Future extensions (v2)
- Tier 2 multi-agent VALIDATED on examples/multi_agent/flood/ (Paper 3 production)
(2026-05-11 —
--tier2-gossip mode, 8 individuals, gemma3:1b, all
10 traces APPROVED, {neighbor_action_summary} renders correctly).
Future v2 work: formalise the Tier 2 onboarding path in this skill's
S5 stage so users opting into spatial gossip get the InteractionHub
- SpatialNeighborhoodGraph wiring as part of the normal flow rather
than reading
references/multi_agent_walkthrough.md separately.
- "Migrate existing ABM to WAGF" entry point — different journey
shape: start from existing code, not a blank page.
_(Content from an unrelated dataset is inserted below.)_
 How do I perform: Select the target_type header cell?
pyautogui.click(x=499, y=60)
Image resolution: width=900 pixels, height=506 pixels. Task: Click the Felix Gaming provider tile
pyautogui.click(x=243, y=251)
- "Replace cognitive framework" entry point — for users who built
with PMT and want to switch to HBM later.
- External-model adapter library — first-party adapters for common
simulators (SWAT, EPI, EnergyPlus, …). Owned by
wagf-coupling-designer future patterns C/D/E.
Each future entry point is its own SKILL.md with shared references;
the v1 surface here does not need refactoring to accommodate them.